Friday, July 31, 2009

The President, the Policeman and the Professor

When we care as much about Joe Gates as we do about Skip Gates we will be well on our way to solving the racial profiling crisis in this nation. More sobering than a cold brew, 32 million Americans claim they have been racially profiled.

Perhaps some definition would help. Racial profiling occurs when a law enforcement official (consciously or unconsciously) uses race or ethnicity as a proxy for probable cause. Racial profiling also occurs when blacks, Asians, Latinos, Arabs or other persons of color are treated more harshly (by a black or white officer) than a similarly situated white criminal suspect would be treated.

I am glad that Skip Gates raised hell, and glad that the President called the police conduct stupid because it gives us an opening to talk about a serious, pervasive race relations problem in America. Ever the soldier/statesman, Colin Powell told Larry King that almost every African American (including him) has faced a situation where they believe their race/ethnicity gets them in trouble with the police. That is where we need to begin.

Too many whites act as if blacks who complain about police mistreatment are "playing the race card" or imagining disparate treatment. One study showed that blacks get stopped more often than whites on suspicion of drug behavior, but that whites are twice as likely to actually possess drugs as blacks are when stopped.

I don't mind the President's beer fest too much - what can it really harm? But what we really need is calm, rational research and investigation into why blacks and other persons of color perceive negative disparate treatment. If an officer makes a stop, but no arrest, the basic statistics on race, gender need to be recorded for future study. A statute that would do just that in Georgia cannot make it out of the Capitol basement hearing room of the non-civil judiciary committee.

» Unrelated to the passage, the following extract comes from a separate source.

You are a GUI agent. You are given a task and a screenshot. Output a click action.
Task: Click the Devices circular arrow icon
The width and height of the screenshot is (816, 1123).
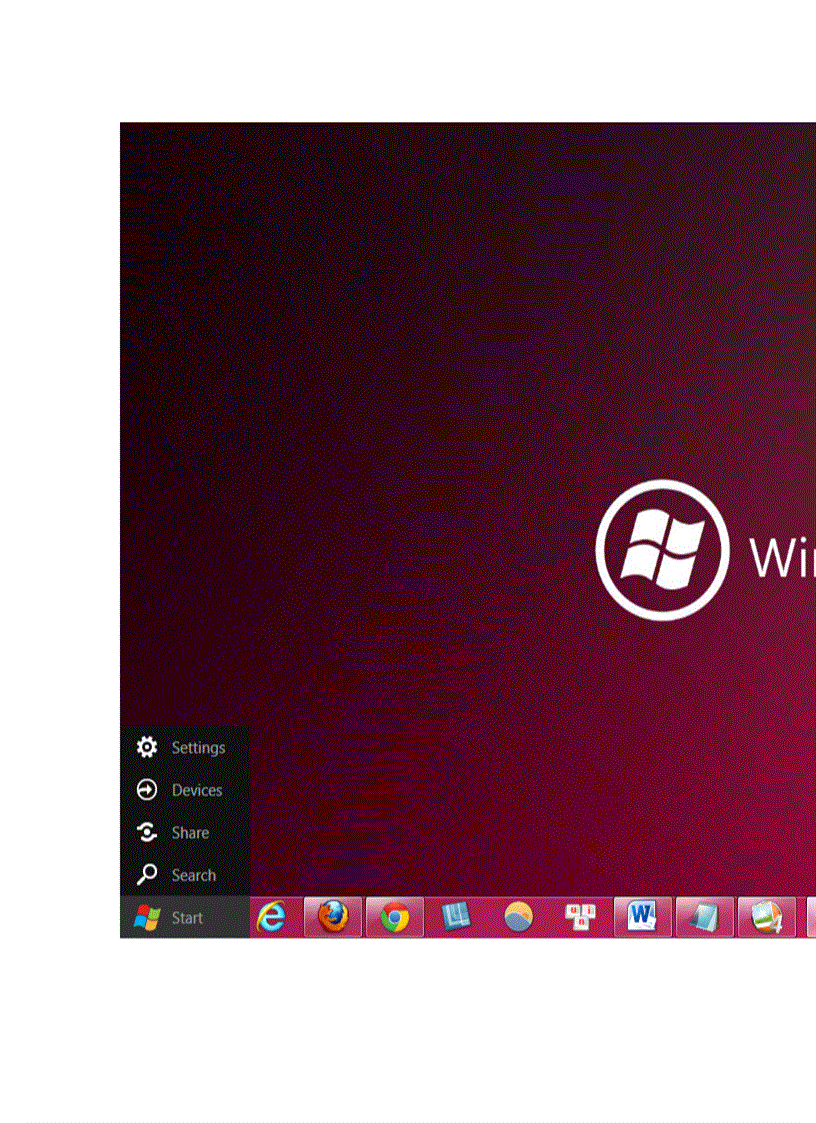point(147,790)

We also need to explore whether police are obligated to give some basic information to suspects - something like Miranda. For example, the arresting officer could say, "Mr. Gates, you are being ticketed because you were weaving over the line. If you believe my assessment was incorrect you have the right to a trial before a judge or jury. We will not be able to settle this matter here. If you think I am being unfair to you, you can file an internal affairs report with my supervisor." So often we hear of situations that escalate from 0-60, resulting in arrest for offenses ranging from disorderly conduct to obstruction because a suspect's questions are ignored at the scene.

There is nothing wrong with the opposing parties getting together for a Bud Lite, but we need a policy response to the serious issue of racial profiling.

In what now seems prescient, for the past few months we have asked folks to share their racial profiling stories with us on the air at WAOK. A 60-year old bus driver says that he is routinely stopped on his way home after his graveyard shift ends while traveling through a mostly-white suburban neighborhood, by the same officer each time. A young man says that he has been stopped so many times that he has learned not to put fancy rims on his wheels or tint on his windows and never travel with more than one other person. And then there was the Columbus, GA, case a few years back resulting in death of a man with no weapon, no criminal history, and no probable cause. He was out late with friends in a fancy SUV. The police could not imagine that he earned the money for the car as an insurance salesman.